Element lookup records
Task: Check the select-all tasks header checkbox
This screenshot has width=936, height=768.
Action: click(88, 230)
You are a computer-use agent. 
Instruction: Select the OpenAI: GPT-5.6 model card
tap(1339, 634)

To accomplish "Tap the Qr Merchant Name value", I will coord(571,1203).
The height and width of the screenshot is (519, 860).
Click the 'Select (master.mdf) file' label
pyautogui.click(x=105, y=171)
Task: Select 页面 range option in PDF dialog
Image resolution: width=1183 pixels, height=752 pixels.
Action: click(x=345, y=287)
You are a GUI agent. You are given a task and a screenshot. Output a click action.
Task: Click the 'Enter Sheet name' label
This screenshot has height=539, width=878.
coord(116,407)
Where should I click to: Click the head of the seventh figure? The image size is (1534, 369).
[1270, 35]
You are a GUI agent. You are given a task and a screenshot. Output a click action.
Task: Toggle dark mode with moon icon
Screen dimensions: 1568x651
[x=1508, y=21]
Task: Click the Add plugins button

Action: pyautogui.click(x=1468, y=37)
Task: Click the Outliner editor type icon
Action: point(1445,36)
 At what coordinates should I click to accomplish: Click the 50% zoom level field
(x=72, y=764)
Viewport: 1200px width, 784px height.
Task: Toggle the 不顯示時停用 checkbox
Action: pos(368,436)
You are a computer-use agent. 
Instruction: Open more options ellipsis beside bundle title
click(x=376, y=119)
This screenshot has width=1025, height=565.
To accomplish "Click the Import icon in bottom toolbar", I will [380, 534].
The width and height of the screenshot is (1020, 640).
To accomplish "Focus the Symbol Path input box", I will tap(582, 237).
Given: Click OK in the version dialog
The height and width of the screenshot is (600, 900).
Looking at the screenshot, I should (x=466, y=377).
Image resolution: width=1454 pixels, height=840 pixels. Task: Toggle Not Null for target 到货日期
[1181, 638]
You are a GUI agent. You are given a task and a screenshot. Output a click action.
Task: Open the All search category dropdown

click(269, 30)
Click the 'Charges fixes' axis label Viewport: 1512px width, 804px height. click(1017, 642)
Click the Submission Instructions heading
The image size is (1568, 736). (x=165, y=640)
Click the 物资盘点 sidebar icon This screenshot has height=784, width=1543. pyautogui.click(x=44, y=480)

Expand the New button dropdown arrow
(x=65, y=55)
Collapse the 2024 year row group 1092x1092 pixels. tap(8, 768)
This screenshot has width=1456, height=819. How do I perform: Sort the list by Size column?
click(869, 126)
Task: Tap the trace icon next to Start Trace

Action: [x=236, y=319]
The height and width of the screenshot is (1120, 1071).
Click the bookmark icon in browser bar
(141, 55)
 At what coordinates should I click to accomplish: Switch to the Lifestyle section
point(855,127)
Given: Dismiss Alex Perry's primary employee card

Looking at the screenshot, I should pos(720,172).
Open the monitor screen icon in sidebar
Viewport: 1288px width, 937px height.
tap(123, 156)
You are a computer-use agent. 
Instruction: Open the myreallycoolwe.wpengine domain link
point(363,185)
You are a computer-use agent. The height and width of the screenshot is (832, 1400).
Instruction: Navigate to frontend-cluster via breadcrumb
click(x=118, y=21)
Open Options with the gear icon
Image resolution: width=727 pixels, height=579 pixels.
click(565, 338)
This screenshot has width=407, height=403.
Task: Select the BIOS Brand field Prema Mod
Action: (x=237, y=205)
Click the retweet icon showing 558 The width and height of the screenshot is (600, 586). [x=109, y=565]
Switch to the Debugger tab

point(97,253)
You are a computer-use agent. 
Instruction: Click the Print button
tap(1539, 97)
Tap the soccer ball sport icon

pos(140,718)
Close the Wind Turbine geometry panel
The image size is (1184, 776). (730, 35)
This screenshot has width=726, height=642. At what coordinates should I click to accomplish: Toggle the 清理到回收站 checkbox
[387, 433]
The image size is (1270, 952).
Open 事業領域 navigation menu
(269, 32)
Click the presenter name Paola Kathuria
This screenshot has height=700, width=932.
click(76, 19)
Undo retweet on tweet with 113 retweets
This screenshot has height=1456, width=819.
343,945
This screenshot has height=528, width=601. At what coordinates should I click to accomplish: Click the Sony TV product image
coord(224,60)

- What is asked
Transcribe the lines exactly, from the line that contains "Task: Tap the trace icon next to Start Trace" through the line that contains "point(97,253)", both included.

- Output of the task
Task: Tap the trace icon next to Start Trace

Action: [x=236, y=319]
The height and width of the screenshot is (1120, 1071).
Click the bookmark icon in browser bar
(141, 55)
 At what coordinates should I click to accomplish: Switch to the Lifestyle section
point(855,127)
Given: Dismiss Alex Perry's primary employee card

Looking at the screenshot, I should pos(720,172).
Open the monitor screen icon in sidebar
Viewport: 1288px width, 937px height.
tap(123, 156)
You are a computer-use agent. 
Instruction: Open the myreallycoolwe.wpengine domain link
point(363,185)
You are a computer-use agent. The height and width of the screenshot is (832, 1400).
Instruction: Navigate to frontend-cluster via breadcrumb
click(x=118, y=21)
Open Options with the gear icon
Image resolution: width=727 pixels, height=579 pixels.
click(565, 338)
This screenshot has width=407, height=403.
Task: Select the BIOS Brand field Prema Mod
Action: (x=237, y=205)
Click the retweet icon showing 558 The width and height of the screenshot is (600, 586). [x=109, y=565]
Switch to the Debugger tab

point(97,253)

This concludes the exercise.